**TEXT UNDER STUDY**.
———

You are here and nowhere else
It would have been Thich Nhat Hanh’s birthday tomorrow. I was sad to hear when he died a few years ago at the grand age of 95.
He seemed a very kind man and had a very cool job title: Zen Master. I won’t reel off all the amazing work he did and it would be impossible to sum up all his 100+ books, but I wanted to acknowledge his presence and share a few of his words.
I read his book You are here after my partner's cancer diagnosis (all is well now) when my mind was anywhere but present. It was the perfect read to slow down my thinking and bring me back to where I needed to be and not lost in the future.
“When you love someone, the best thing you can offer is your presence. How can you love if you are not there?” — TNH
He had a very simple way of describing how peace and happiness were possible even in situations that are unwanted or might not be leading to the outcome you hoped.
“The more freedom you have, the more happiness you have.” — TNH
And he spoke of how the real freedom you can find is freedom of mind. Once you uncover your own freedom of mind, it is there at any given moment; you are free to feel alive in every second, no matter the circumstance.
“Happiness can be attained by letting go, including letting go of your ideas about happiness.” — TNH
Holding on to ideas of how life should be and what should make you happy, whether physical, material or conceptual, stops you from experiencing the world as it is.
You need to be nothing more than who you already are, without all the muddy cloudy thoughts blocking your experience.
“What you are looking for is already in you… You already are everything you are seeking.” — TNH
Like most Buddhists, he talked of the impermanence of life. How the knowledge that we will die can either make us live in anxiety and fear or drive us to see every day with joy and wonder.
“Don’t wait to start living. Live now! Your life should be real in this very moment.”
I hope he had many wonderful days and that we do too.

———

**WORK REQUEST 1**. Rewrite the paragraph of the Thich Nhat Hanh piece that begins "I read his book You are here" in a shorter form, keeping its main facts.
**WORK REQUEST 2**. Please reproduce the Thich Nhat Hanh piece word for word, from "He seemed a" to "of his words.".
The lines that follow can be set aside.

**DATA SHOWN**.

———

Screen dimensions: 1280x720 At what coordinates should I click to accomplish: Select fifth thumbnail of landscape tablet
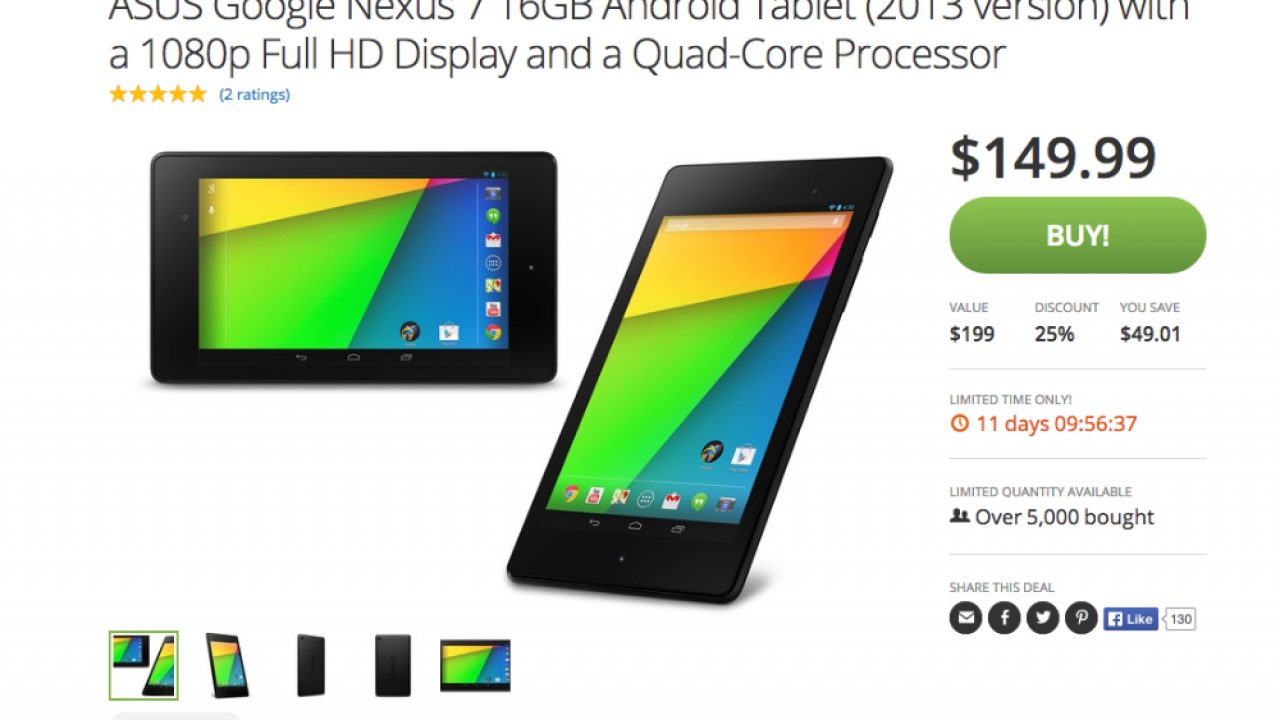coord(475,665)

———

**EXERCISE RESULT 1**. After my partner's cancer diagnosis (all is well now), my mind was far from the present, so I read his book You are here. It slowed my thinking and brought me back to where I needed to be instead of lost in the future.

**EXERCISE RESULT 2**.
He seemed a very kind man and had a very cool job title: Zen Master. I won’t reel off all the amazing work he did and it would be impossible to sum up all his 100+ books, but I wanted to acknowledge his presence and share a few of his words.